---------- SOURCE INFORMATION ----------

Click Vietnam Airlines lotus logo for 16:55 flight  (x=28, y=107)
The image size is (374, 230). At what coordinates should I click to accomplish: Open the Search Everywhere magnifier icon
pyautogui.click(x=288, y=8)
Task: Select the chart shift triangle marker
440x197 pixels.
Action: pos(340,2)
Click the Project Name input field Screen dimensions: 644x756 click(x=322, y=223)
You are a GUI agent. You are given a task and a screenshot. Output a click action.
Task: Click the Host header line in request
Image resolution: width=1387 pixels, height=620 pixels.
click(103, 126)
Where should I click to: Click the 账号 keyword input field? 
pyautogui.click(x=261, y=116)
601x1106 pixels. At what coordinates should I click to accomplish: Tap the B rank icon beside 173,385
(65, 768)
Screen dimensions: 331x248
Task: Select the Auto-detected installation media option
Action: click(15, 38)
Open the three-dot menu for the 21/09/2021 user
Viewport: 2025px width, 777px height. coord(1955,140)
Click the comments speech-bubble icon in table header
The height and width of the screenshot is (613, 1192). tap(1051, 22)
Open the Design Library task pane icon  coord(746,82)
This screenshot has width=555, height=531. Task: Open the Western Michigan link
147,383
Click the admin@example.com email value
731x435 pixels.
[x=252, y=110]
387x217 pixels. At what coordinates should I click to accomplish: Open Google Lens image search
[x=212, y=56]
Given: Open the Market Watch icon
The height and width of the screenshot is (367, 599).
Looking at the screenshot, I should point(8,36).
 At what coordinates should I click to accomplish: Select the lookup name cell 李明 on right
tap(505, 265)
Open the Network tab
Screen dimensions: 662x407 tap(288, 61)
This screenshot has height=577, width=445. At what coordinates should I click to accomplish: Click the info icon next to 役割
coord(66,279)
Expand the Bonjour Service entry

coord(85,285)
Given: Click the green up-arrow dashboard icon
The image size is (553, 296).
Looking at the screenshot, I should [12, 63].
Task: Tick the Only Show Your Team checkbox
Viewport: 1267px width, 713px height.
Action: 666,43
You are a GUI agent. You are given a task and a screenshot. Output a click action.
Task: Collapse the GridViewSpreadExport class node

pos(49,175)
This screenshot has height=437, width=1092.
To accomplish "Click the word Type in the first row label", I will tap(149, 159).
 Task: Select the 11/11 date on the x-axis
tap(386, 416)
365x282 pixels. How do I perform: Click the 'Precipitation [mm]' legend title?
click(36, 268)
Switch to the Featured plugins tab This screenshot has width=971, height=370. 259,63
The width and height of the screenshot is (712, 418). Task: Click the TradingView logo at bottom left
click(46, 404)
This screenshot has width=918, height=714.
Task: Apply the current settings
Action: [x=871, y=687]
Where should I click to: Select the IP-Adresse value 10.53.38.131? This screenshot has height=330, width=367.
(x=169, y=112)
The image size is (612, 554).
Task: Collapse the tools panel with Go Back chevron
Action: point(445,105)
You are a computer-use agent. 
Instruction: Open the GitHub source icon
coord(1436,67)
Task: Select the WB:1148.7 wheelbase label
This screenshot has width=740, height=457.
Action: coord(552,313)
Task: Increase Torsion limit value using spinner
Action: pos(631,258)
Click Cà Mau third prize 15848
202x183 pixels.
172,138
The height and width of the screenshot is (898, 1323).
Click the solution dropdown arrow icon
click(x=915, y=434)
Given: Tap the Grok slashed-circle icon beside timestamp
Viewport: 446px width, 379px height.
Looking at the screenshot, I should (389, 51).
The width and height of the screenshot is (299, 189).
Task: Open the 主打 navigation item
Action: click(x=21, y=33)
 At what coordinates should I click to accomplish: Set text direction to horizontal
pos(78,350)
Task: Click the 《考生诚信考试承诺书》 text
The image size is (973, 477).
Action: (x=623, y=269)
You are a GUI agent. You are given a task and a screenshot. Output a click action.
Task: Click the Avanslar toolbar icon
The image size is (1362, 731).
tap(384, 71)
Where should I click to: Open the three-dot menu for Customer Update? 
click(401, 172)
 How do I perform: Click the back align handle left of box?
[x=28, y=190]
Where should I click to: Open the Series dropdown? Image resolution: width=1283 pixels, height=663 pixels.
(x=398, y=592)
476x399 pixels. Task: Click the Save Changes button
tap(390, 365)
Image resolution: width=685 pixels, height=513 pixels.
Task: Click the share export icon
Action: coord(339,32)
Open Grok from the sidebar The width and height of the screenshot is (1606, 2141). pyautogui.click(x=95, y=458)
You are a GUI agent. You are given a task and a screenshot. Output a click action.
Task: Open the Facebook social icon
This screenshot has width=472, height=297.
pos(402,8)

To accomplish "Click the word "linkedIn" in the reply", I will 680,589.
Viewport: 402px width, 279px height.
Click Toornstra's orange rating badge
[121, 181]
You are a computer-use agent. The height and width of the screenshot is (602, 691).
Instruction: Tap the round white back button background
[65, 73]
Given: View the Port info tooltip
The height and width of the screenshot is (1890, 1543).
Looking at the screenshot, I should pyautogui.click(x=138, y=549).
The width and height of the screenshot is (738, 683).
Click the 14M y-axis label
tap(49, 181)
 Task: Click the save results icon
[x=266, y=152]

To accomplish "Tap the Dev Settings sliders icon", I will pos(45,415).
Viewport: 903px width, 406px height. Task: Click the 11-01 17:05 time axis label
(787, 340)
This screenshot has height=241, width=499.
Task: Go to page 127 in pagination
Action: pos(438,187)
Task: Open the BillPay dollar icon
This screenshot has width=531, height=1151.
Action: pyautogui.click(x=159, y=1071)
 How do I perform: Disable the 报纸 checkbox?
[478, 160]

----------

Only lines containing "Grok" belong in the answer; copy every such line from the records.

• [WRITTEN REPLY]:
Given: Tap the Grok slashed-circle icon beside timestamp
Open Grok from the sidebar The width and height of the screenshot is (1606, 2141). pyautogui.click(x=95, y=458)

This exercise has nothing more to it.